Я так и продолжал сидеть на столбике, не двигаясь, лыжня проходила метрах в трех от меня, совсем близко.
В принципе я фаталист, уже тогда был фаталистом: верил, что все не случайно, тем более когда происходят события маловероятные. Вот как сейчас: утром буднего дня в глубине безлюдного леса, на совершенно пустынной просеке первый попавшийся мне навстречу человек – молодая симпатичная женщина.
Она уже поравнялась со мной, я успел рассмотреть стройные, крепкие ноги в обтягивающих спортивных брюках, аппетитная, беззастенчиво выставленная напоказ попка привлекала объемной округлостью. Жаль, что грудь потерялась в свободном покрое надутой смятым пузырем куртке. Впрочем, в мои неполные двадцать я легко мог представить, как там все устроено, под ее спортивной оболочкой.
Я был уверен, что она заговорит со мной. Одиночество сближает людей, а здесь, среди бесчисленных, обступающих нас на километры деревянных стволов – хвойных, лиственных, березовых, осиных, кленовых, да какие только не обступали, – среди глубокой, безмятежной снежной целины мы были предельно одиноки. Всего двое однотипных, двуногих существ, помещенных внутрь беспредельной лесной отчужденности.
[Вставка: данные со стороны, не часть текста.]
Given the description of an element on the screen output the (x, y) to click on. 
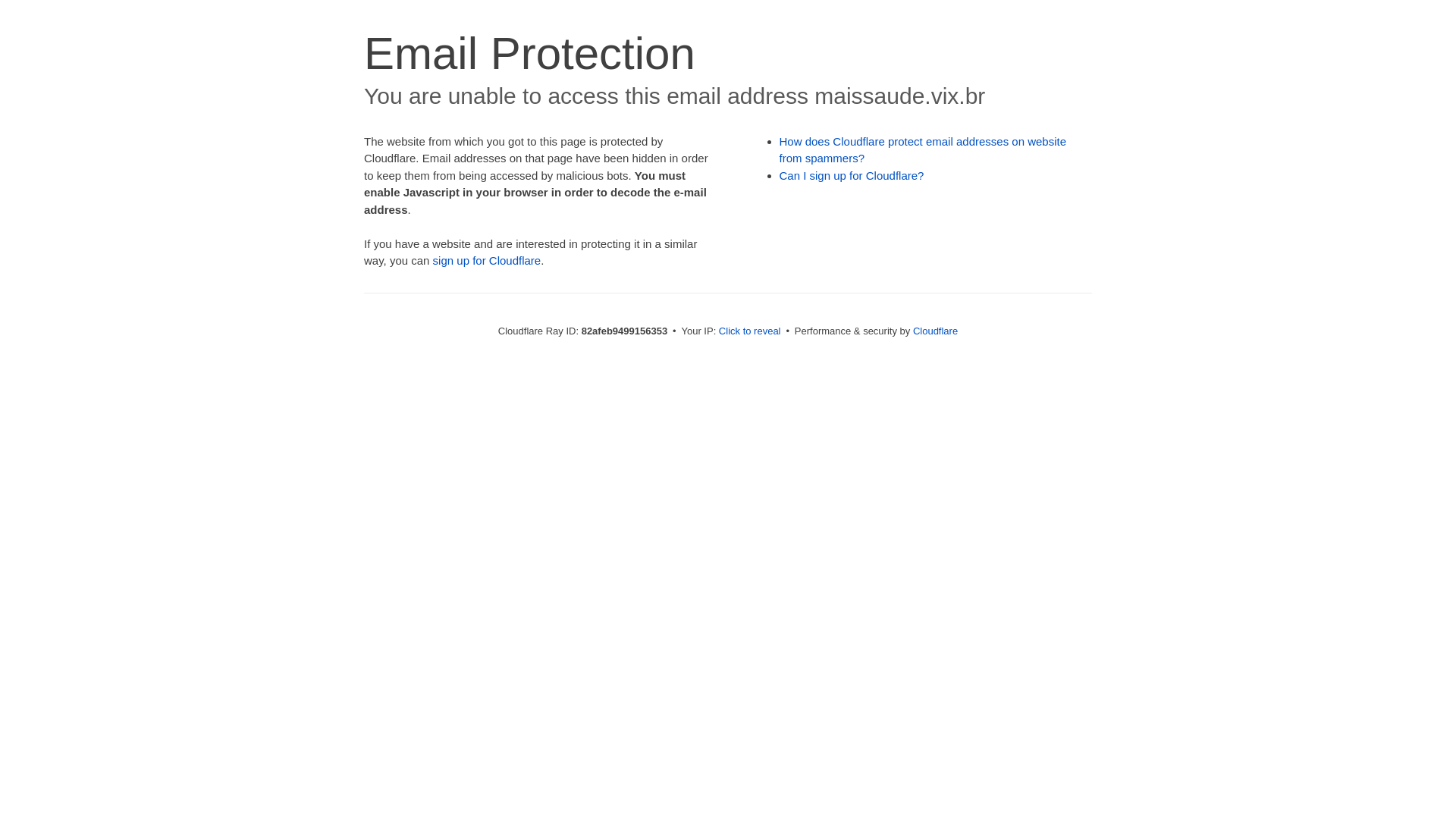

Мы не могли не почувствовать притяжение. Я, например, чувствовал его очень остро.
Я не ошибся. Поравнявшись со мной, женщина притормозила, лыжи по инерции пронесли ее чуть вперед, прежде чем остановиться окончательно, ей пришлось обернуться, развернуть плечи, чтобы наши взгляды встретились. Мой нарочито прямой, открытый, как синева над нами… и ее, невидимый, секретно-агентурный, скрытый за импортными темными очками.
Мне надо было что-нибудь сказать, первая фраза обычно все определяет, ну если не все, то многое. Вот я и сказал то, что чувствовал:
– Правда ведь, одиночество сближает людей. Вот мы с вами сейчас так пустынно одиноки в лесу, и как бы мы ни балдели от этого, каждый по-своему, но все равно мы обречены…
Я специально оборвал себя на полуслове, незавершенность заманивает.
Она, конечно, не ожидала такой навороченной тирады и теперь наверняка прощупывала меня взглядом, мой простоватый, из ближайшего универмага костюм грубой синей шерсти, вытянутые, пузырящиеся на коленках штаны, до крайности потертый свитер с раскрытой до упора молнией на груди, белая майка светила из выреза почти прозрачной тонкостью.
Это был мой стиль: простая одежда, заношенная, потертая, уличная, которой явно не уделялось заботливого внимания, должна была контрастировать с беспризорной, артистичной копной вьющихся волос, выразительными чертами лица, с манерой речи – с тем, как я говорил, как строил фразы, когда их строил. Не только контрастировала, скорее противоречила. И тем самым выделяла и должна была по замыслу вызывать заинтересованность.
Безусловно, стиль этот был умышленный, продуманный. Но и не только. Он еще был естественным, гармонично подходящим для меня.
То ли у Лермонтова, то ли у Толстого в «Казаках» я прочитал, что черкесы, самые лихие из них, носили бедную, залатанную одежду, демонстративно подчеркивая свое полное пренебрежение к ней. Но в то же время украшали себя дорогим оружием – саблей, кинжалом, пистолетом – или что там еще полагалось тогдашнему черкесу. И чем разительнее было несоответствие, тем больше уважения джигит вызывал у соплеменников.
Иными словами, объяснял я сам себе, черкес ты или нет, но любому уважающему себя мужчине следует выделяться не приобретенными достоинствами, типа шмоток и прочей «фирмы», а достоинствами врожденными. Неплохо, например, если интеллектом, или фантазией, или, скажем, остроумием, или чем-то другим подобным.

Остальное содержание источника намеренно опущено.